_SOURCE PASSAGE_
━━━━━━━━

- Theatrical release poster
- Directed by: Walter Forde
- Written by: Ralph Stock (dialogue) Frank Vosper (dialogue)
- Screenplay by: Sidney Gilliat
- Story by: Clifford Grey
- Produced by: Michael Balcon
- Starring: Esther Ralston Conrad Veidt Hugh Williams
- Cinematography: Günther Krampf
- Edited by: Fredrick Y. Smith
- Music by: Leighton Lucas (uncredited)
- Production company: Gaumont British
- Distributed by: Gaumont British (UK) Universal (US)
- Release date: 21 November 1932;
- Running time: 94 minutes
- Country: United Kingdom
- Language: English
- Budget: less than $150,000
- Box office: $600,000 (est. for UK)

= Rome Express =

1932 film

Rome Express is a 1932 British thriller film directed by Walter Forde and starring Esther Ralston and Conrad Veidt.It has been called "one of the most ambitious productions that Gaumont had made up to that time" and "is regarded as the high point of director Walter Forde's career."

Based on a story by Clifford Grey, with a screenplay by Sidney Gilliat, the film is a tale about a European express train to Rome carrying diverse characters, including thieves, adulterers, blackmail victims, and an American film star. The film won the American National Board of Review award for Best Foreign Film. Rome Express was remade as Halfway to Shanghai" 1941 and Sleeping Car to Trieste (1948).

━━━━━━━━

_DATA_
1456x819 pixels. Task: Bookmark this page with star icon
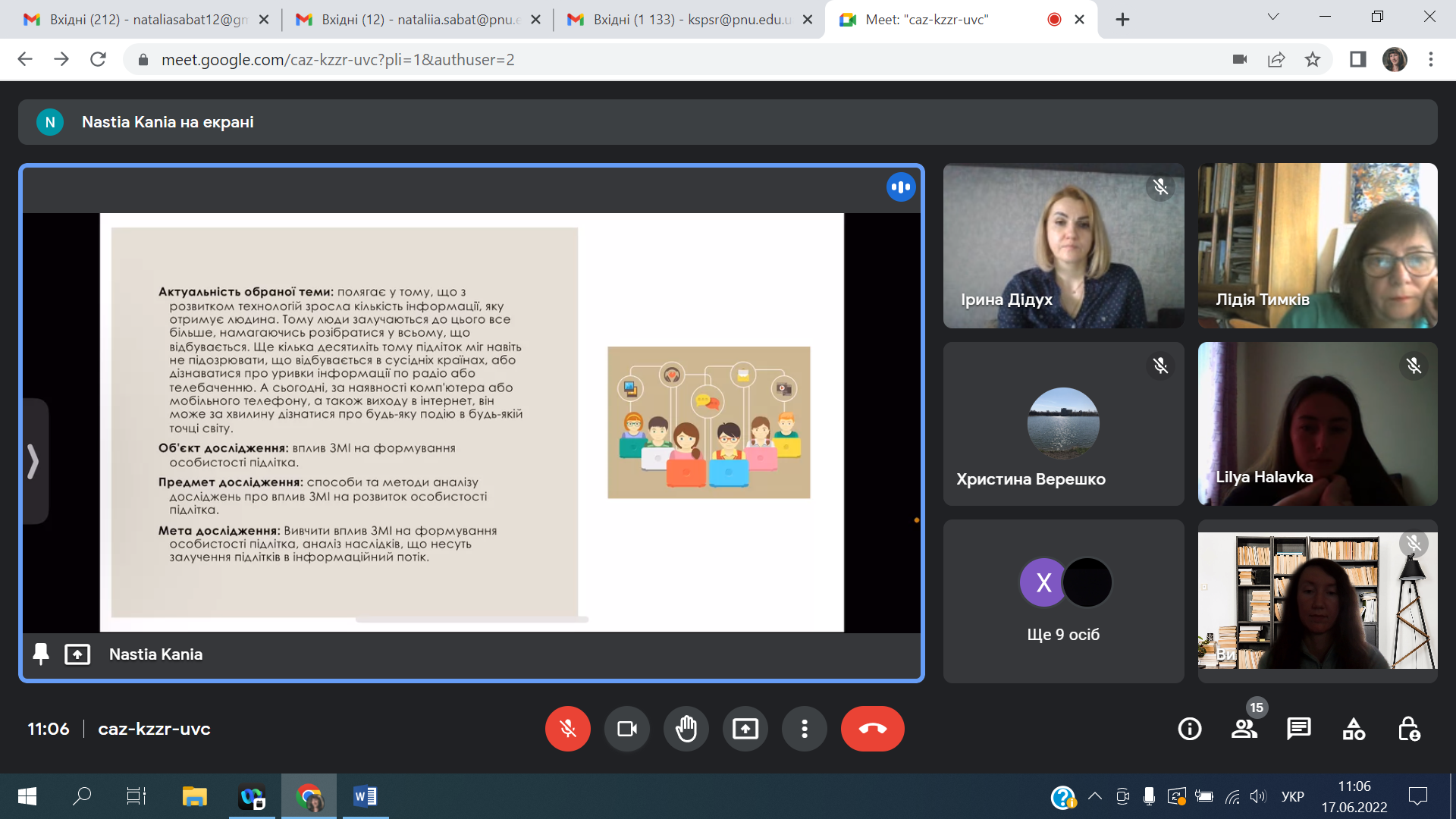point(1313,59)
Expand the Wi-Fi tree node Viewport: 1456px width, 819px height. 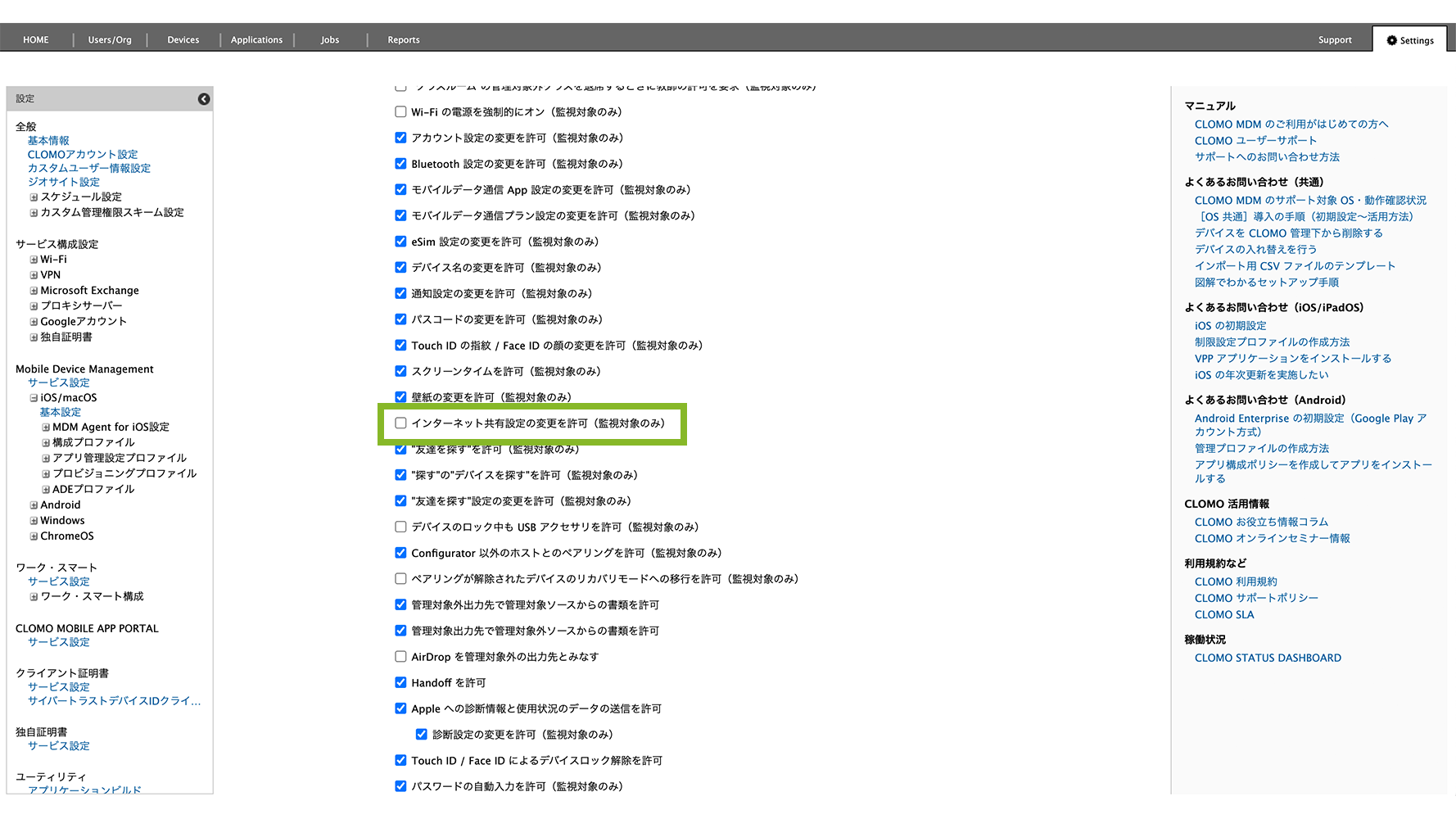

━━━━━━━━

_TASKS TO PERFORM_
A) Write out the Rome Express article from "Rome Express is" to "to Trieste (1948).".
B) Extend the Rome Express article past its final sentence.
None of the data has any bearing on this work.

_ANSWERS TO THE PROBLEMS_
A)
Rome Express is a 1932 British thriller film directed by Walter Forde and starring Esther Ralston and Conrad Veidt.It has been called "one of the most ambitious productions that Gaumont had made up to that time" and "is regarded as the high point of director Walter Forde's career."

Based on a story by Clifford Grey, with a screenplay by Sidney Gilliat, the film is a tale about a European express train to Rome carrying diverse characters, including thieves, adulterers, blackmail victims, and an American film star. The film won the American National Board of Review award for Best Foreign Film. Rome Express was remade as Halfway to Shanghai" 1941 and Sleeping Car to Trieste (1948).

B)
==Plot==
The film is centred almost entirely on the Compagnie Internationale des Wagons-Lits train the Rome Express, travelling between Paris and Rome.

Just as the train is departing from a station in Paris, Zurta and his colleague Tony just manage to board the train. They have found out that someone they want to see is on board. Another passenger, McBain, a wealthy businessman travelling with his brow-beaten secretary/valet, Mills, learns that a painting by Van Dyck, which he had previously tried to buy and which had later been stolen, has not been recovered and says he would do anything to obtain it. Also on the train are an adulterous couple, an annoyingly sociable Englishman, a French police inspector, and an American film star who is tiring of her fame, accompanied by her manager/publicist.

It transpires that the stolen painting is in the possession of a man, Poole, who conspicuously keeps his briefcase close to him at all times. When he agrees to join a poker game, he finds that one of the other players is Zurta, and Poole's reaction shows that they know each other. Poole is disconcerted and carelessly sets down his briefcase, which is later innocently taken by Mills, who has a similar briefcase.

After the game ends, Zurta follows Poole to his compartment, forces his way in and confronts Poole, who offers to hand over the painting but finds he has the wrong briefcase. After Zurta threatens to throw him from the train, they struggle and Poole is killed.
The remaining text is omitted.